Celebrating the 20th Anniversary of MIME Email Attachments
About 80 people congregated recently at Applied Communication Sciences (ACS) in Piscataway to hear Dr. Nathaniel Borenstein discuss how he and Ned Freed, then at Bell Communications Research (Bellcore), created the first Multipurpose Internet Mail Extensions (MIME) attachment 20 years ago.
In 1992 the MIME specification defined a standard format for multimedia data on the Internet, and in its first trial an email message featuring an audio recording, written lyrics and a photo of a barbershop quartet from Bellcore was heard and seen around the world. Twenty years later, MIME is used roughly a trillion times per year, and the set of defined MIME types has grown from under 20 to over 1,300, said Borenstein, now chief scientist at Mimecast (Waltham, Mass.).

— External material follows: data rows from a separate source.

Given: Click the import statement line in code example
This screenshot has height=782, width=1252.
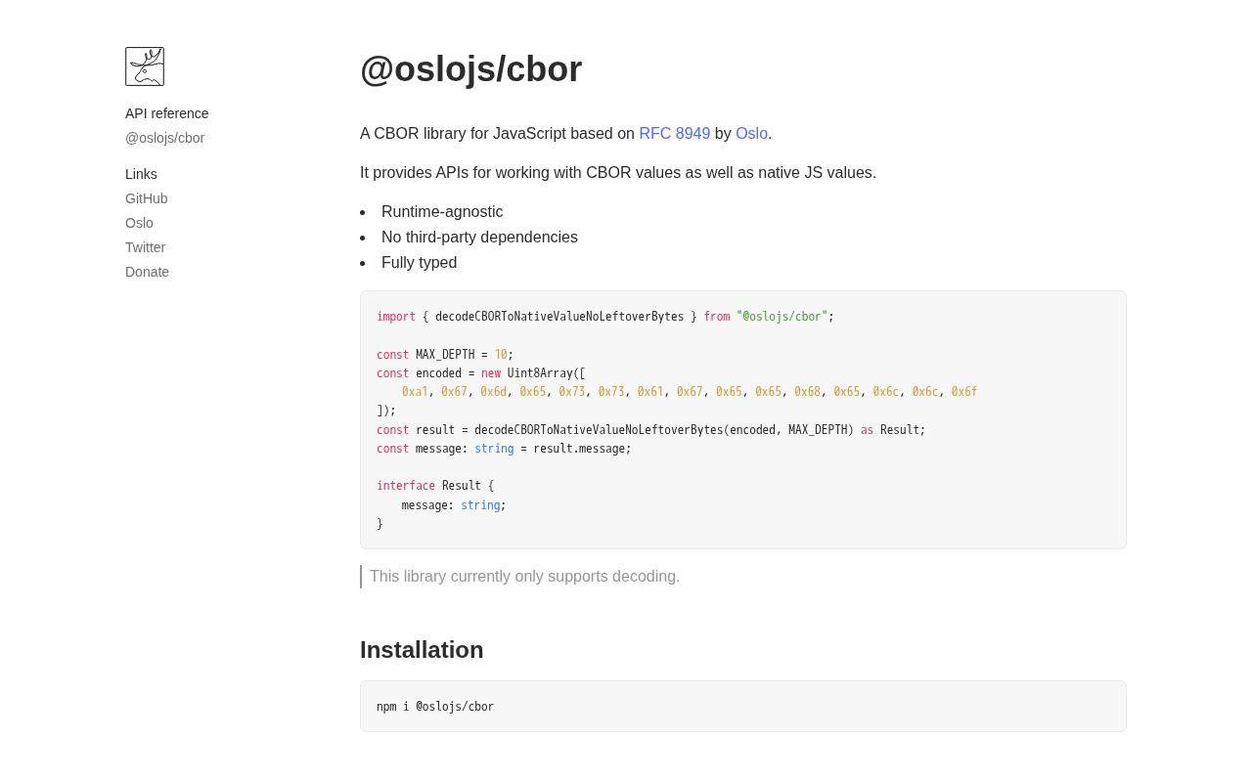Looking at the screenshot, I should click(x=604, y=317).
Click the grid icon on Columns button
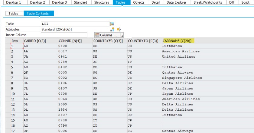The image size is (254, 133). coord(97,35)
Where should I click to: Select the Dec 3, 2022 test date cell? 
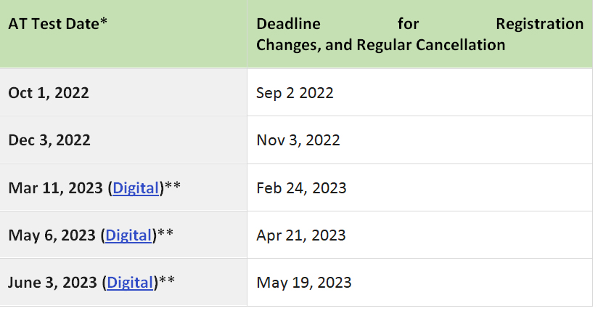tap(49, 140)
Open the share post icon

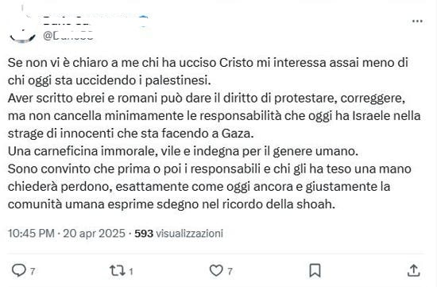[x=414, y=270]
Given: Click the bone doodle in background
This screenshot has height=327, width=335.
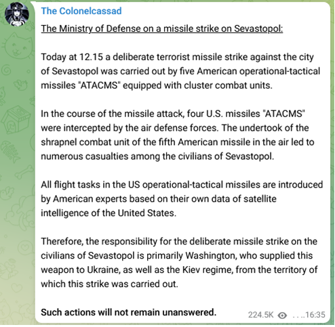Looking at the screenshot, I should 23,172.
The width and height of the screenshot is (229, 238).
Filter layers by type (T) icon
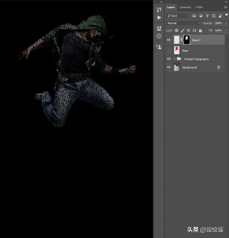(x=207, y=16)
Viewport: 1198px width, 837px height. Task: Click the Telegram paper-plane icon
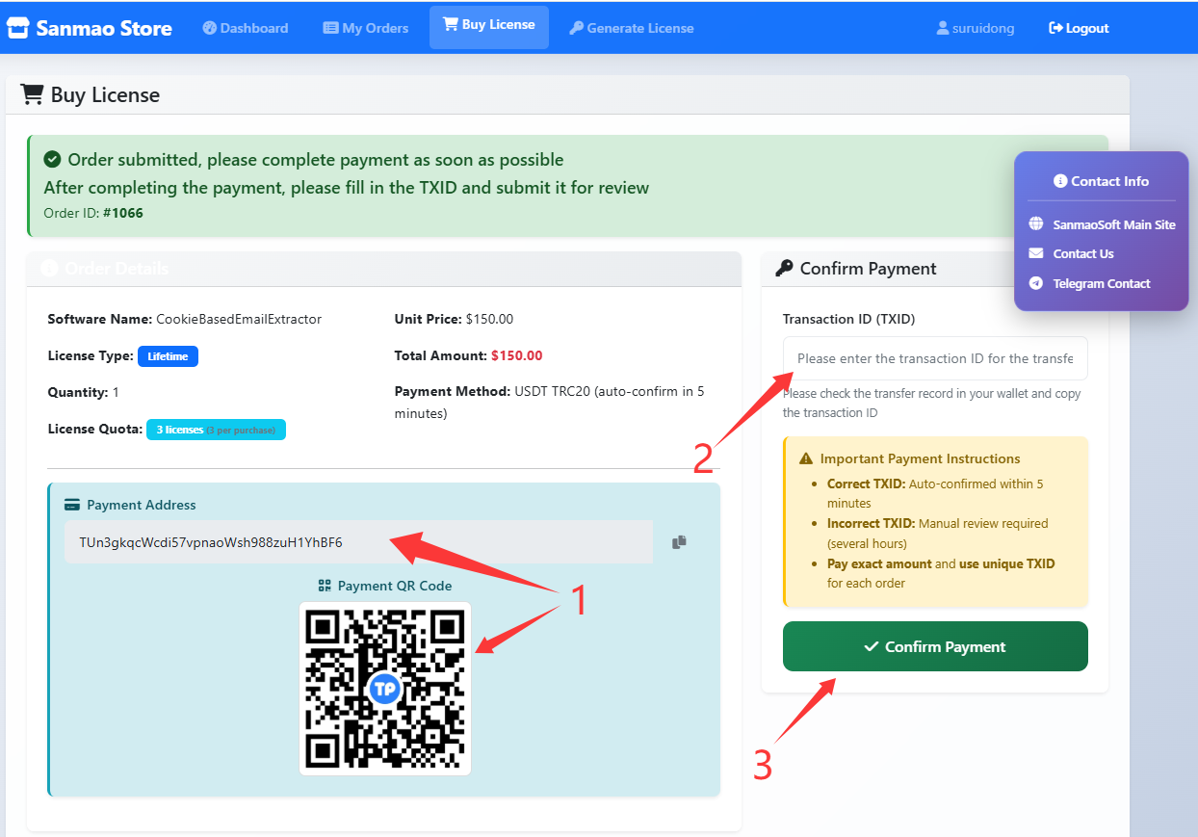tap(1036, 283)
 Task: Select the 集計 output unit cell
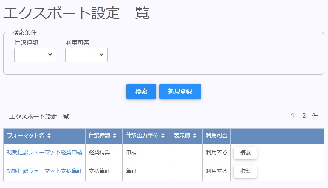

Why did the event take place at ACS? Until January 2012, ACS was Telcordia Advanced Technology Solutions. Prior to that, Telcordia was Bellcore, where MIME was developed. Bellcore had its research roots in famed N.J. research incubator Bell Labs.
Before MIME’s invention, email attachments could not be sent between users on different email systems, because the few systems supporting attachments had proprietary ways of handling them, an ACS spokesman explained. As the general public started to embrace the Internet in the 1990s through various service providers, the need for a standardized way to attach multimedia files to email messages became necessary. It was MIME that became that standard, and its evolution is depicted in this infographic.
At the event, the original Telephone Chords barbershop quartet members, Borenstein; Michael Littman, now the computer science department chair at Rutgers University(Piscataway); John Lamb; and Dave Braun, reunited to sing the song that was part of the original attachment. Sung to the tune of “Let Me Call You Sweetheart,” its humorous lyrics describe the essence of multimedia email.
Borenstein’s talk focused on the nontechnical factors behind MIME’s success. One reason for that success, according to Borenstein: the culture at Bellcore, which allowed the researchers to do whatever was necessary to “make people use more bandwidth” and “improve the world”—a legacy of Bell Labs. “Such labs are an endangered species,” he noted.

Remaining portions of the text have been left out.